Moreover, there is no evidence of wide-spread voter fraud with mail in ballots; quite the contrary. Election officials in three states that have been using the system for decades, Colorado, Oregon and Washington have said, "they have rarely, if ever, seen attempts to cheat their systems," because of all the safeguards built into the system.

Washington Post: “There are so many steps to this process that I can’t say it’s impossible, but to me, it’s nearly impossible,” said Joan Lopez, clerk and recorder of Arapahoe County, in the suburbs of Denver. “The process — it’s a lockdown.”

And a recent study by the Washington Post and the nonprofit Electronic Registration Information Center, determined that voter fraud in mail-in states was almost nonexistent during the 2016 and 2018 elections: "officials identified just 372 possible cases of double voting or voting on behalf of deceased people out of about 14.6 million votes cast by mail in the 2016 and 2018 general elections, or 0.0025 percent." Even the Conservative Heritage Foundation has only been able to document "204 instances of fraud in the past 20 years, compared with a quarter-billion votes cast by mail during that time." It's simply not a justifiable concern.

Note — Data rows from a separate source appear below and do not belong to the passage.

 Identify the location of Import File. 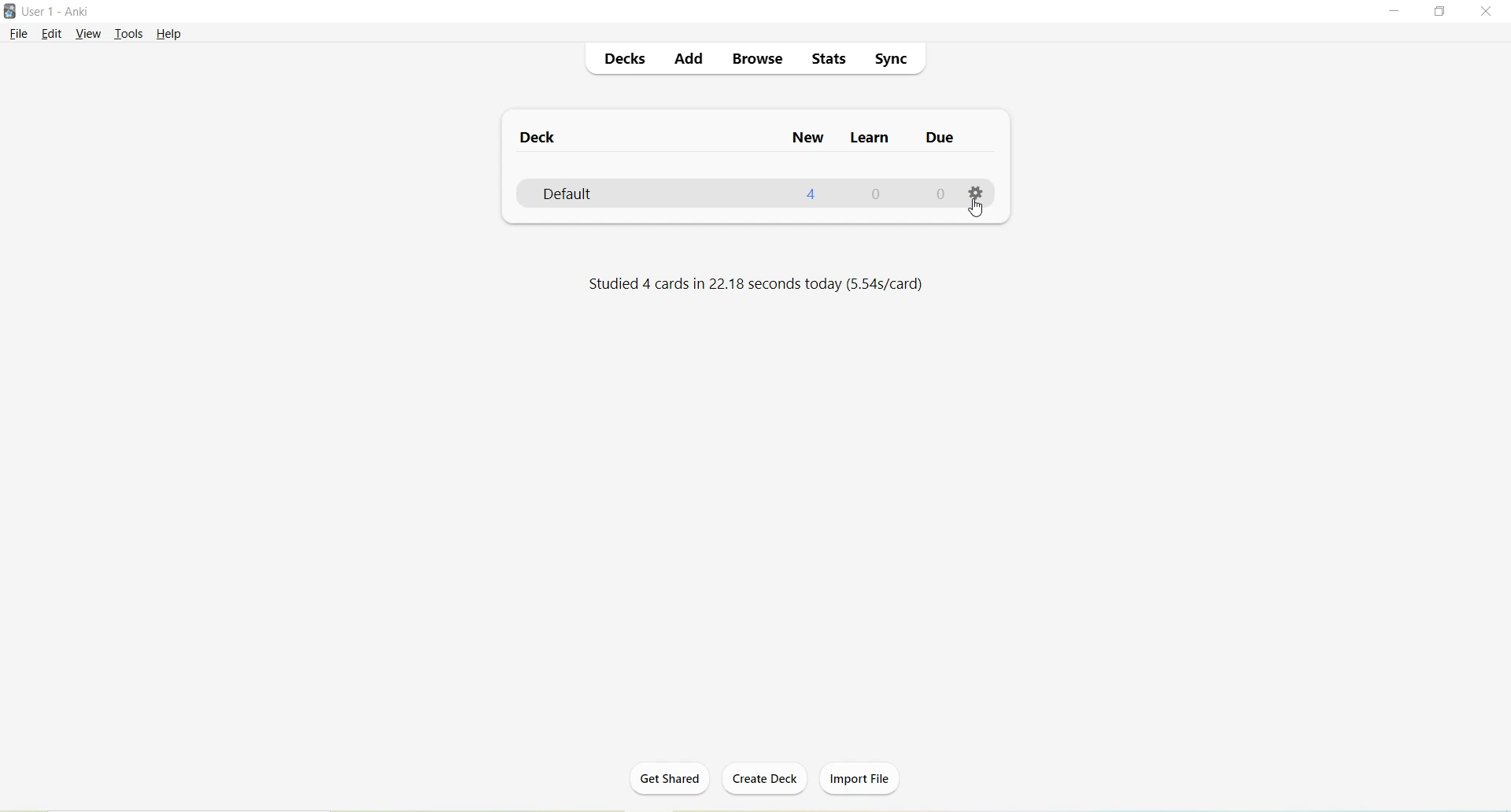
(859, 779).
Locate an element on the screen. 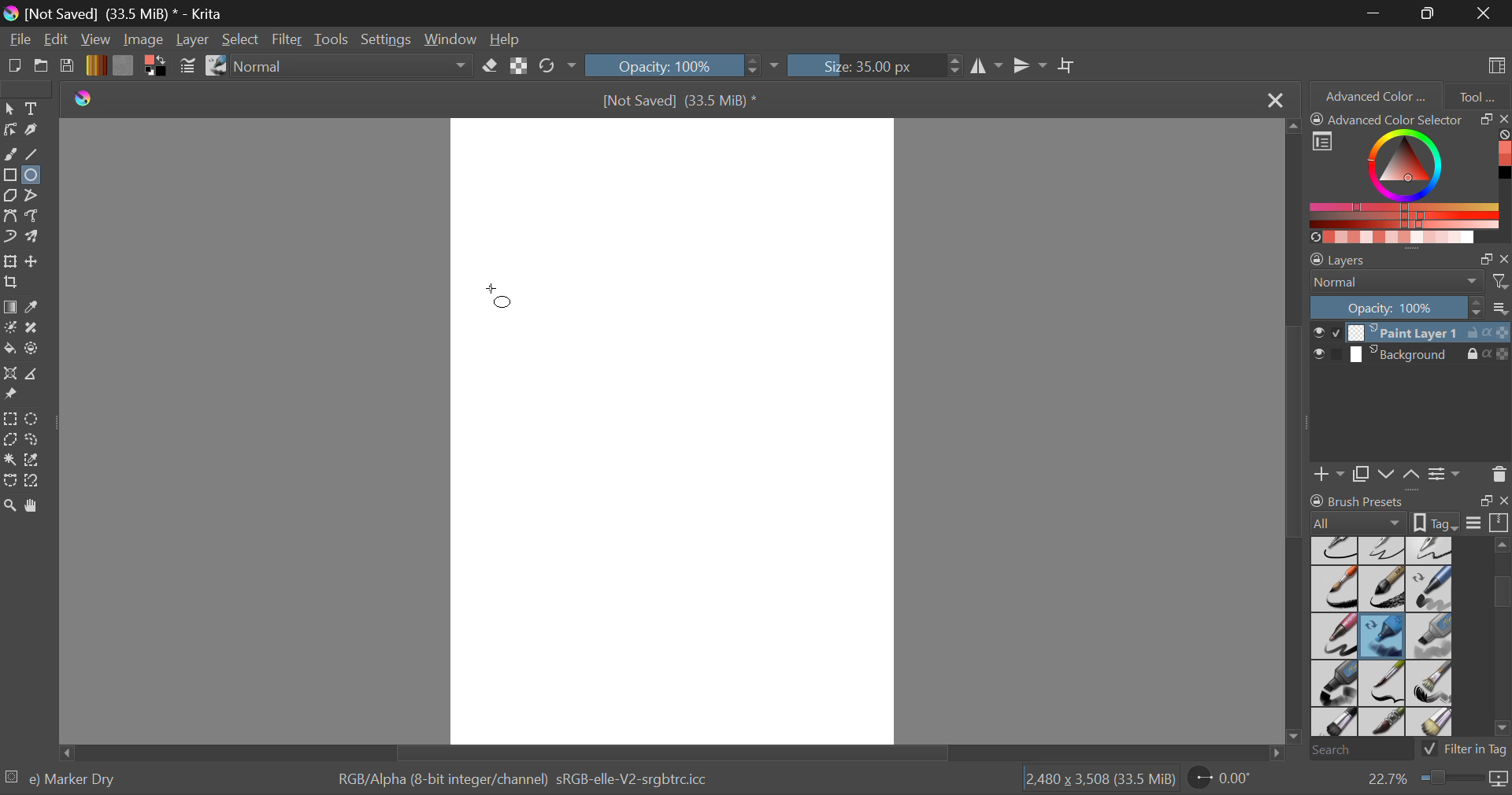  Refresh is located at coordinates (551, 67).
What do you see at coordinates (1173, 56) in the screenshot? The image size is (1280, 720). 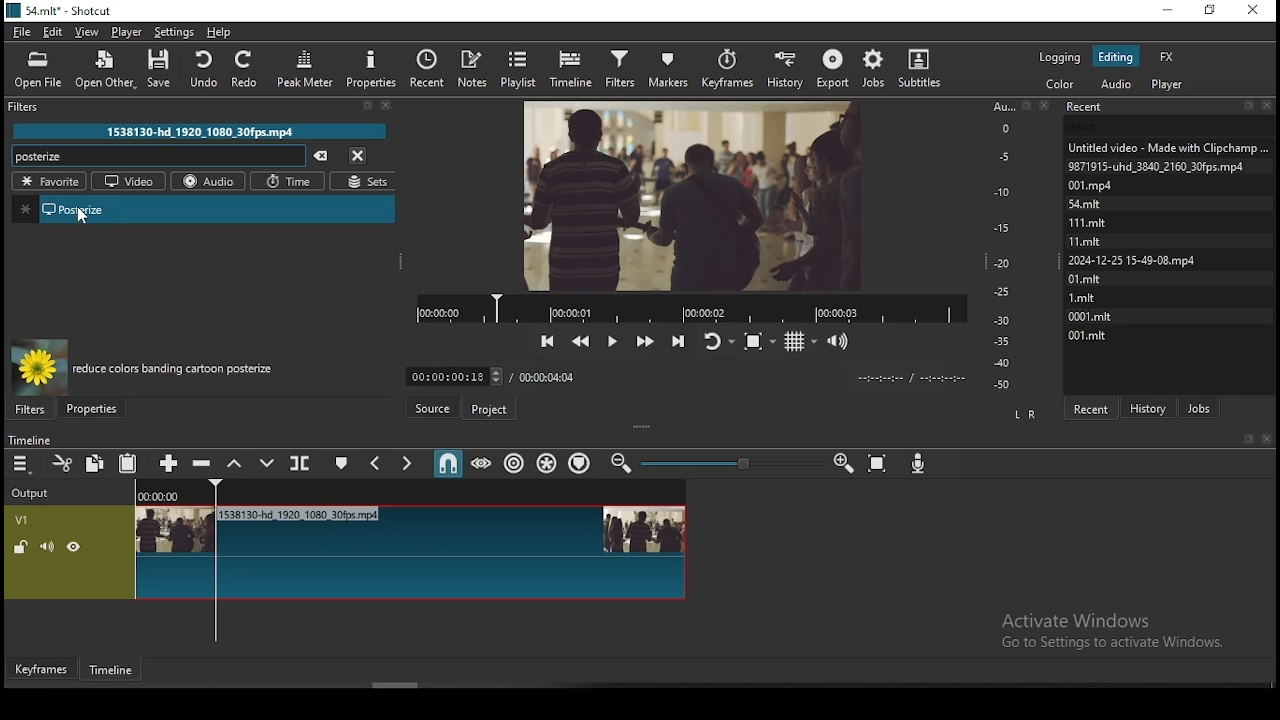 I see `fx` at bounding box center [1173, 56].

The other problem that some Republicans have with VBM is that it might help Democrats get more of their voters, such as college students, to participate. However, new research by Stanford University political scientists, Daniel M. Thompson, Jennifer A. Wu, Jesse Yoder, and Andrew B. Hall determined universal VBM doesn't impact turnout rates much and doesn't help either party.

Pnas.org: "We collect data from 1996 to 2018 on all three US states [CA, UT, WA] that implemented universal vote-by-mail in a staggered fashion across counties, allowing us to use a difference-in-differences design at the county level to estimate causal effects. We find that 1) universal vote-by-mail does not appear to affect either party’s share of turnout, 2) universal vote-by-mail does not appear to increase either party’s vote share, and 3) universal vote-by-mail modestly increases overall average turnout rates [about 2%], in line with previous estimates. All three conclusions support the conventional wisdom of election administration experts and contradict many popular claims in the media."

In order to keep voters safe this Fall, all states should implement a universal VBM system and ignore the unfounded arguments that it will encourage fraud or provide an advantage to Democrats. Their allegations have no basis in fact.